Rewrite everything from "Identify the location of coastline-india." down to "(572, 254).", substituting "screen capture" for "screenshot" and keeping all else the same. Omit the pictures from your answer.

• [Data under study]:
● ● ● ● ●
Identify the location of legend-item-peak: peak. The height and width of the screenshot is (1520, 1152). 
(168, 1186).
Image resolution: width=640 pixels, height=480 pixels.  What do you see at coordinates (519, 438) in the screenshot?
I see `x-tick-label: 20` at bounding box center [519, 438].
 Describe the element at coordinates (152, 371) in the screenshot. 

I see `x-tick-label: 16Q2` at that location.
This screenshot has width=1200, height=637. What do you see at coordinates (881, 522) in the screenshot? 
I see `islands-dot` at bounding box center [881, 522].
● ● ● ● ●
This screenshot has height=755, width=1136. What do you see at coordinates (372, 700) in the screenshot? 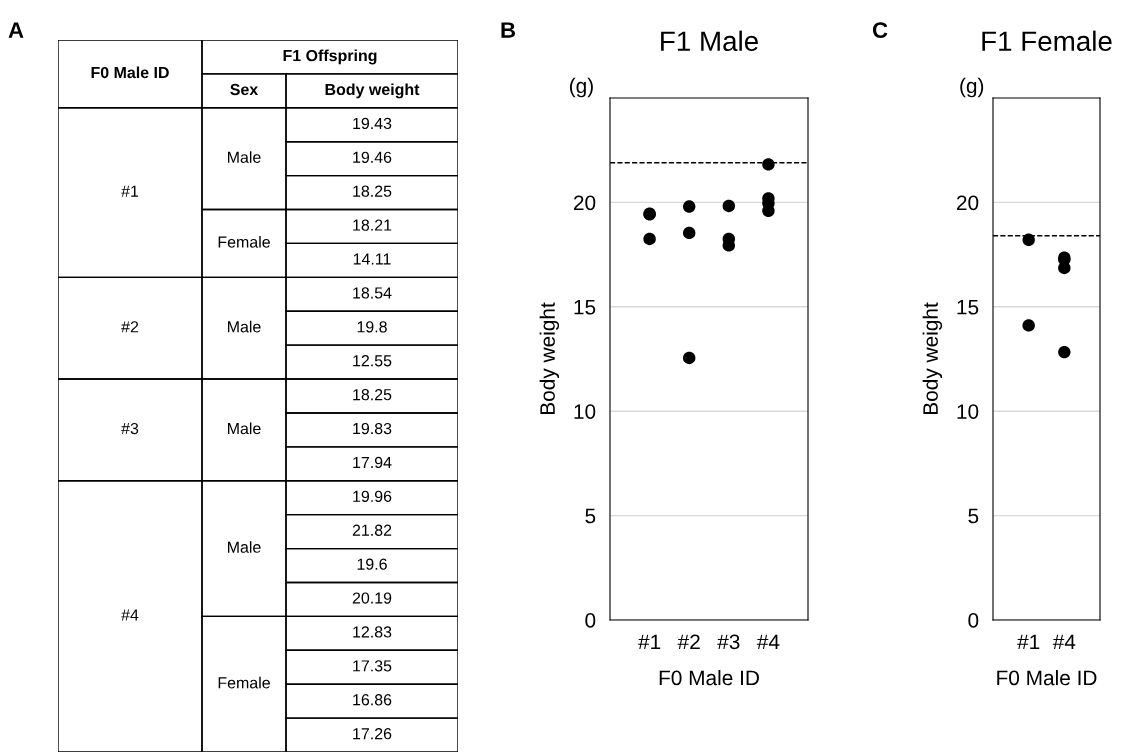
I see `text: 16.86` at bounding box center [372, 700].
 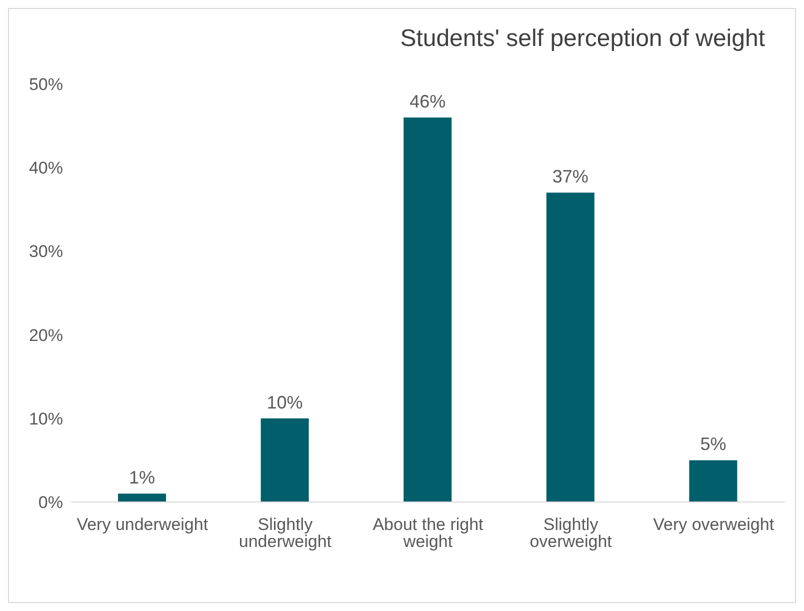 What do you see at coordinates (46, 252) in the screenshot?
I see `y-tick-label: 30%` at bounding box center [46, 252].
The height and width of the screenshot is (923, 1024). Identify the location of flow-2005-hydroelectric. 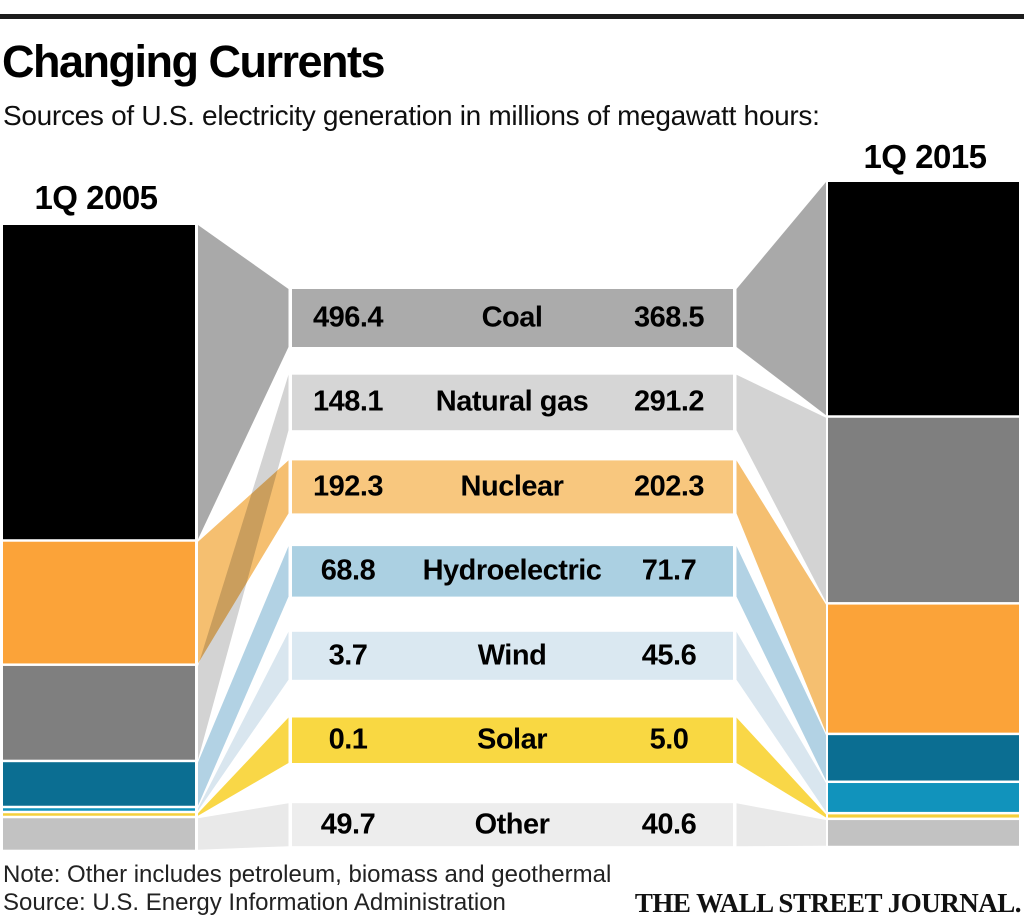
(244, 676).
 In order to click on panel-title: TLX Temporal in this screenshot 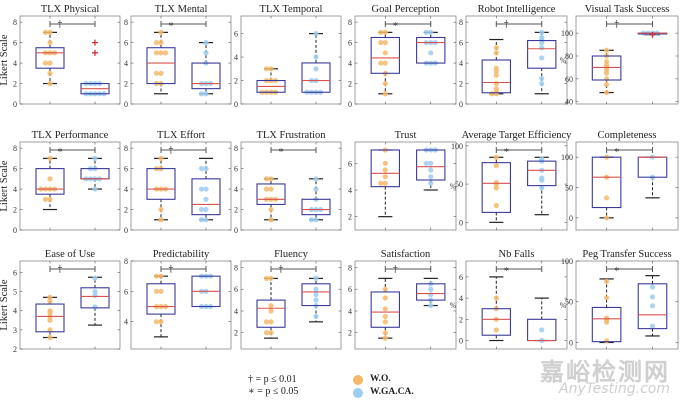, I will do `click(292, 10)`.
● ● ● ● ●
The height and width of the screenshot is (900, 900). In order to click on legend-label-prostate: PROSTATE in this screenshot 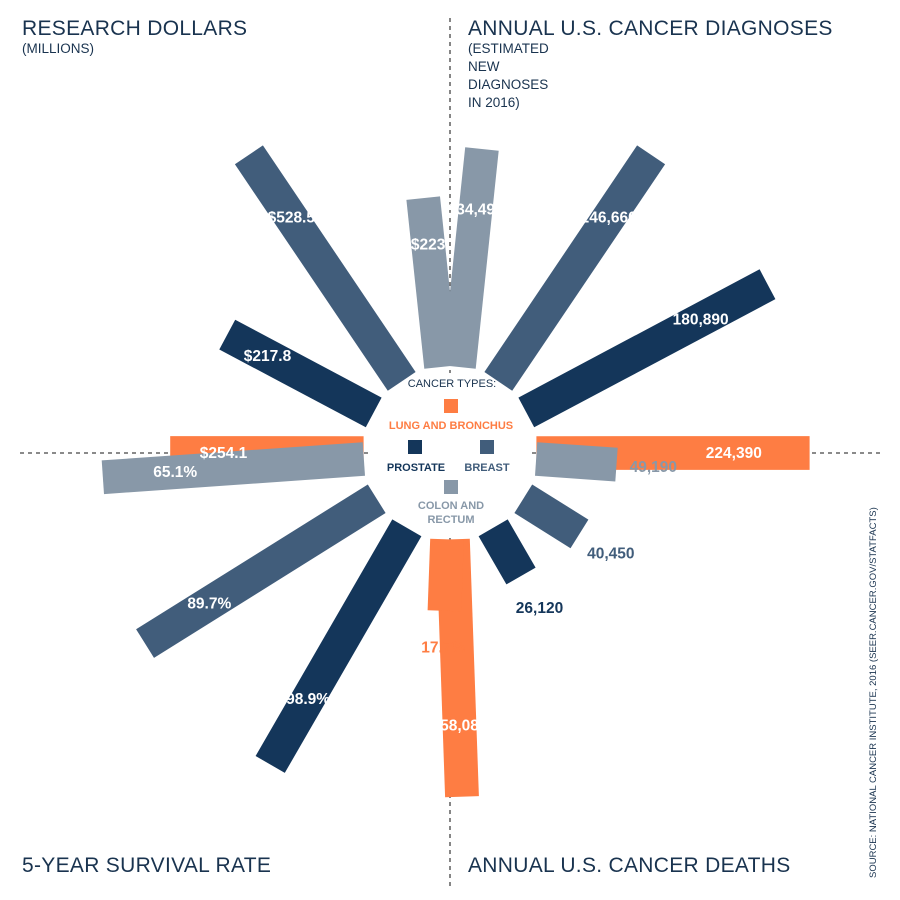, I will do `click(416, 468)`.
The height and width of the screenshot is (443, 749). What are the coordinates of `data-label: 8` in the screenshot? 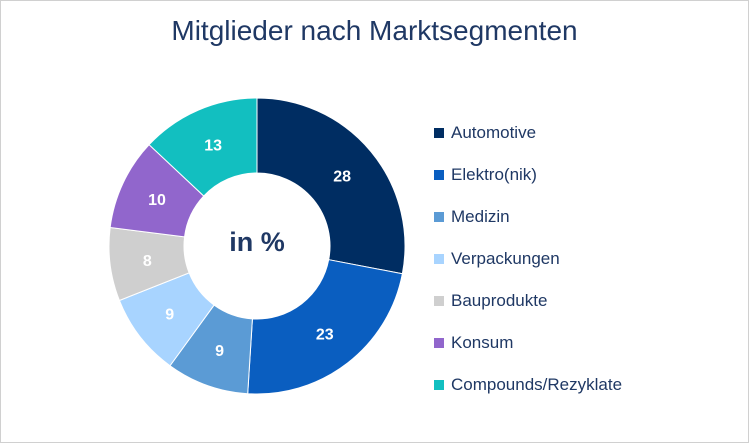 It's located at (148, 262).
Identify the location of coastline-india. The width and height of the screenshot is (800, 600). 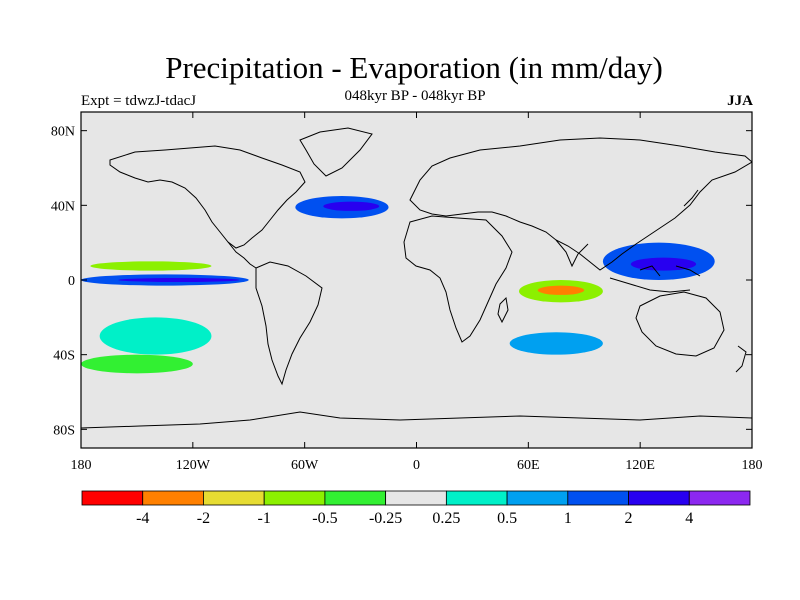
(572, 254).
● ● ● ● ●
• [Answer to this task]:
Identify the location of coastline-india. The width and height of the screen capture is (800, 600). 
(572, 254).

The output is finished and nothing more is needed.